FediLive is a data collection tool designed to quickly fetch user interactions from all Mastodon instances during a user-defined time period for downstream analysis.
FediLive is developed and maintained by the Big Data and Networking (DataNET) Group at Fudan University.
If you use FediLive in your research, please cite our paper:
@inproceedings{Min2025FediLive,
author = {Min, Shaojie and Wang, Shaobin and Luo, Yaxiao and Gao, Min and Gong, Qingyuan and Xiao, Yu and Chen, Yang},
title = {{FediLive: A Framework for Collecting and Preprocessing Snapshots of Decentralized Online Social Networks}},
year = {2025},
booktitle = {Companion Proceedings of the ACM on Web Conference 2025},
series = {WWW '25},
publisher = {Association for Computing Machinery},
address = {New York, NY, USA},
pages = {765–768},
doi = {10.1145/3701716.3715298},
url = {https://doi.org/10.1145/3701716.3715298}
}
Tested on Ubuntu 20.04 LTS. Please ensure your device meets the following requirements:
OS: Ubuntu 20.04 LTS (64-bit)
Memory: 8GB RAM (recommended)
Storage: 20GB available space
MongoDB: 5.0.30
Python: 3.9
-
Clone the Repository
git clone -b Multi git@github.com:FDUDataNET/FediLive.git cd FediLive
-
Create and Activate a Virtual Environment (Optional)
python3 -m venv venv source venv/bin/activate
-
Install Dependencies
pip install -r requirements.txt
-
Configure MongoDB and Logging
Ensure you have MongoDB installed and running. Edit the
config/config.yaml
file with your MongoDB connection details, API tokens, and logging preferences.

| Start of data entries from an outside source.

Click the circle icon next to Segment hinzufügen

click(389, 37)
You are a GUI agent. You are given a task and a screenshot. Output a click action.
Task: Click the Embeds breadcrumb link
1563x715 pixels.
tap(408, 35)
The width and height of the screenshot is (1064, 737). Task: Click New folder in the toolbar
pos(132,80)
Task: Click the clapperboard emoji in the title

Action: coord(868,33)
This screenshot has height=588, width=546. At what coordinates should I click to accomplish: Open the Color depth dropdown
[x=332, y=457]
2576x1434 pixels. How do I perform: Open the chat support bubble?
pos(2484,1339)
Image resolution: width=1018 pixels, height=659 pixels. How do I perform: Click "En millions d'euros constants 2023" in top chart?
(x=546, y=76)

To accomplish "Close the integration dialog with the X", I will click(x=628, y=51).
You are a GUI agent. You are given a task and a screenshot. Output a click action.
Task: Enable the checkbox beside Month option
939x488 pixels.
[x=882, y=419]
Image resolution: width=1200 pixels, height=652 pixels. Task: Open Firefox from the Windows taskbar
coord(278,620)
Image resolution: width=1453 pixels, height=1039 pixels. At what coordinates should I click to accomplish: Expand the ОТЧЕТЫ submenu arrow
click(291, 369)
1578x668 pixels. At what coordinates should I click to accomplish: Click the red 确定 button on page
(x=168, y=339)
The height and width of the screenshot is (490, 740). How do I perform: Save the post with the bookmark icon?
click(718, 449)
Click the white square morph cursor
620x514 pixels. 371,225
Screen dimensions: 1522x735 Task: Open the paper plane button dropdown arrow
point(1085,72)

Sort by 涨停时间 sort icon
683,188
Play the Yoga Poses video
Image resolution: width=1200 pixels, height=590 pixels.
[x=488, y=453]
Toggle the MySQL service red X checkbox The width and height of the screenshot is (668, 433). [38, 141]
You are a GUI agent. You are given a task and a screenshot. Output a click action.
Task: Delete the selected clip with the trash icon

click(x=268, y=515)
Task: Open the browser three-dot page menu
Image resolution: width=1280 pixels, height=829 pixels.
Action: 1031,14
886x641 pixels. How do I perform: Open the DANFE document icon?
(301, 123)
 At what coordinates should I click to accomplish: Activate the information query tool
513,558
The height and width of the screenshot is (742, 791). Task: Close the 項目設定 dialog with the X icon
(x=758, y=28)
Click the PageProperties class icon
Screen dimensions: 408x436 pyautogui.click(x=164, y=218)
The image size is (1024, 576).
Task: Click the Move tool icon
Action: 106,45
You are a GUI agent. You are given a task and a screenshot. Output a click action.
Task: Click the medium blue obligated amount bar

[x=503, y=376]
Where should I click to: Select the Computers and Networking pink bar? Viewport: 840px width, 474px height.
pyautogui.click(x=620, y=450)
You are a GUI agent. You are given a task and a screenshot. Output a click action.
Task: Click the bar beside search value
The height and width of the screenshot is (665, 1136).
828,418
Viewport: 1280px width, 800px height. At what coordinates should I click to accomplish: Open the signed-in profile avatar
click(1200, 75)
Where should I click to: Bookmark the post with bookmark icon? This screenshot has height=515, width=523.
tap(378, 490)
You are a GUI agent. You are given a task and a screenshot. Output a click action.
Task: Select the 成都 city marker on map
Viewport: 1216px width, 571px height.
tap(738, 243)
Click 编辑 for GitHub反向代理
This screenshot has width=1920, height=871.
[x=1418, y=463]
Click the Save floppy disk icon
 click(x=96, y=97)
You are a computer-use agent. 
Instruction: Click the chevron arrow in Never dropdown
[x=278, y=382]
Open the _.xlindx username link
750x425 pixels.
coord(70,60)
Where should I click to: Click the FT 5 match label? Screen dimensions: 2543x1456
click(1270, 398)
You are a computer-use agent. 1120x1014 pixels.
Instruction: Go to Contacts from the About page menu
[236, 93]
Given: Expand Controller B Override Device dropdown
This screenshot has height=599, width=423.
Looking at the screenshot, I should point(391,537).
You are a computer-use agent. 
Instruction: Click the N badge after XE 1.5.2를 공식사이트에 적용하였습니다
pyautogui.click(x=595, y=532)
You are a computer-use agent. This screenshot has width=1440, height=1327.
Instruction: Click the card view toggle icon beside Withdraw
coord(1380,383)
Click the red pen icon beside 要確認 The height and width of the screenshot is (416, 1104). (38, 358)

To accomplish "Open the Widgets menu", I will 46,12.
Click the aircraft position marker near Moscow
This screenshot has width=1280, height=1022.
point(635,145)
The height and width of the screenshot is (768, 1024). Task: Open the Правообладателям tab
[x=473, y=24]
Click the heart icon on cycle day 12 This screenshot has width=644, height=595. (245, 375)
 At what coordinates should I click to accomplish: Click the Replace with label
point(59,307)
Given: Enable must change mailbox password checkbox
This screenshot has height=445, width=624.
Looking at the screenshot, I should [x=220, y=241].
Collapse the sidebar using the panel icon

This is a distributed parallel crawling program for multiple machines. First, a machine must be selected as the central node. This node is used to store instance information and the range of crawled data and publish crawling tasks to working nodes. The remaining machines act as working nodes to crawl data from the instance.
Each machine must have MongoDB installed. In config.yaml, set mongodb_central to the central node and mongodb_local to the local machine itself. For the API, apply for central_token at https://instances.social/api/token. This token will be used to collect the list of Mastodon instances. For details, please see https://instances.social/.To allow every machine to access the MongoDB on the central node, I suggest changing the net.bindIp setting in the MongoDB configuration file (mongo.conf) to 0.0.0.0. Additionally, I recommend changing the port and adding an access username and password to prevent access by unauthorized personnel. (If you are not sure how to configure it, please check the recommended configuration tutorial.)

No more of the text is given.